Arrow-right Camera
The Spokesman-Review Newspaper
Spokane, Washington  Est. May 19, 1883

Trial May Renew Sense Of Justice

Martha Ezzard Cox News Service

Impressions from a pretrial hearing in Denver:

Junction City, Kan., population 21,000, seems an unlikely place for the beginning of a trail of evidence federal prosecutors hope will help convict Oklahoma City bombing suspect Timothy James McVeigh. And Elliott’s Body Shop, the site of broken-down cars and Ryder truck rentals, even more so. But the key witnesses from that small town - ordinary Americans - are destined to help make or break the prosecution’s case.

On the afternoon of April 17, 1995, a young man whom auto mechanic Tom Kessinger describes as “beady-eyed with a peculiar chin” came by to pick up a Ryder truck he had reserved the previous Saturday with the shop’s owner, Eldon Elliott. According to the two men, he was wearing a military shirt both times, not unusual in Junction City, located near Fort Riley, the Army base.

The man they say was McVeigh used the name of Robert Kling, paid $280 in cash and insisted he didn’t need any insurance.

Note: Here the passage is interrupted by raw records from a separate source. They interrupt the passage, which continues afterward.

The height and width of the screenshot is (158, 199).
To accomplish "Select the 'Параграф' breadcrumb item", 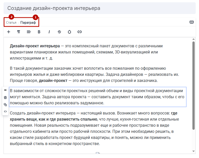I will (28, 22).

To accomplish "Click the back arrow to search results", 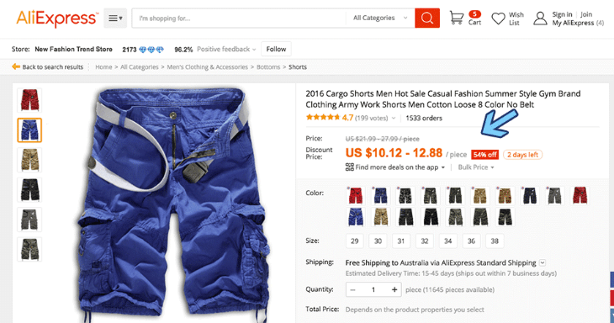I will (x=16, y=66).
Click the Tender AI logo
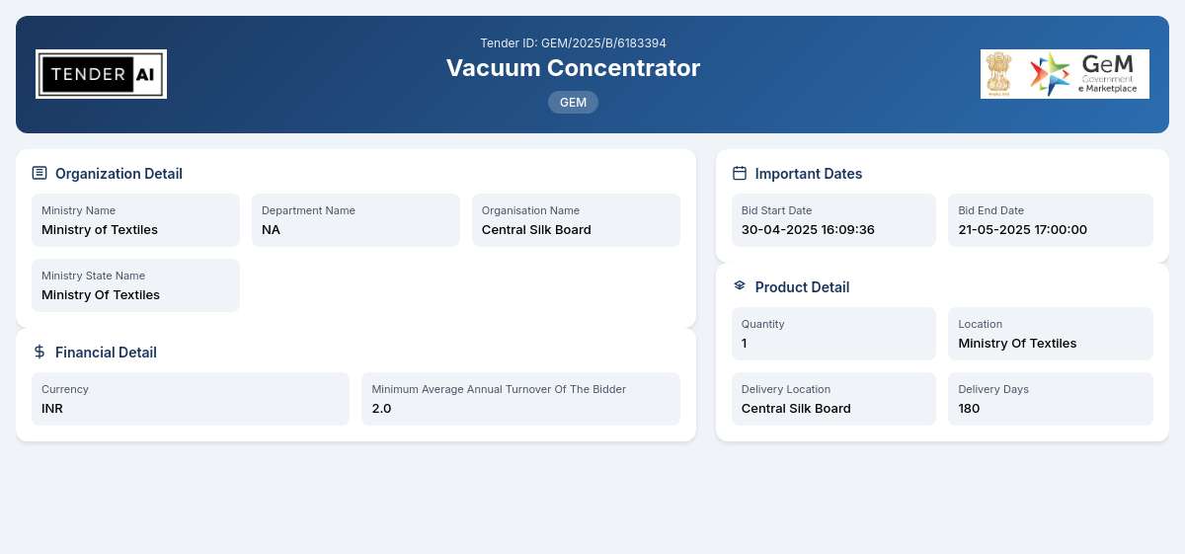 click(101, 74)
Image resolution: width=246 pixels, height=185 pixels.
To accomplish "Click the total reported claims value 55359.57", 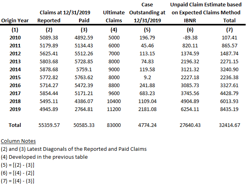I will (48, 125).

Testifying at a federal court hearing requested by McVeigh’s lawyer, Stephen Jones, Kessinger and Elliott seemed certain of their identification of McVeigh even though Jones tried to show that TV news shots and dozens of meetings with FBI agents and prosecutors could have influenced them. Jones pounded hard on the fact that Kessinger had changed his story about the existence of a “John Doe II” who he originally said accompanied McVeigh. It was Kessinger’s description that facilitated a sketch artist’s amazingly similar portrayal of McVeigh. Yet Kessinger, after spending hours describing for the artist a second man with McVeigh - heavyset, in a “zig-zag” royal blue and white cap - decided months later that the second man was really in the shop the day after and that he had made a mistake.

On the witness stand, Kessinger wavered again on that point. “I’m about 90 percent sure he come in with another,” he said, but he never wavered about the man he identified as McVeigh. It was the peculiar chin with the crease under the lip that Kessinger said he’d never forget. “I’m sure it was him,” he declared to Jones’ sharp questioning, “I’m rock-bottom sure.”

Elliott, the shop owner, admitted under questioning from Jones that he had some T-shirts made after McVeigh was arrested that said: “Elliott’s Body Shop. We remember our customers.” Nobody in the hearing laughed. In fact, those who enter Judge Richard Matsch’s courtroom are well advised to keep quiet. The judge controlled the proceedings with an iron fist, overruling an over-anxious assistant prosecutor with a stern, “Sit down.”

Jones moved on with his meticulous, methodical questioning. Even though he lost his motion at week’s end to suppress the two eyewitnesses’ testimony, it was clearly a good dry run for a defense lawyer trying to figure some cracks, some holes, some contradictions.

In Denver for a few days last week, I thought about how different the Oklahoma City trial, which opens March 31, is going to be from the O.J. Simpson trial that has caused so many Americans to throw up their hands in disgust with the media, defense lawyers and the courts. There are no racial overtones to this trial, rather a highly charged antigovernment thread of rightist militia - the leftovers of Ruby Ridge and Waco.

The defense lawyers are not highly paid. Court-appointed lawyer Stephen Jones gets $125 per hour, compared with an approximate $400 per hour Simpson lawyer Johnny Cochran made. There are no Armani suits, glitzy cars, power lunches. Prosecution lawyer Joseph Hartzler wasn’t in court at the hearing I attended, but he operates so effectively from his wheelchair that nobody notices his multiple sclerosis handicap.

It was only a surface impression, but I came away feeling this judge and these lawyers really care about the values of justice over the values of the marketplace. For the 2,200 Oklahomans directly affected by the tragedy, I hope so. I wish for them not hasty convictions, but an abiding sense that justice is alive.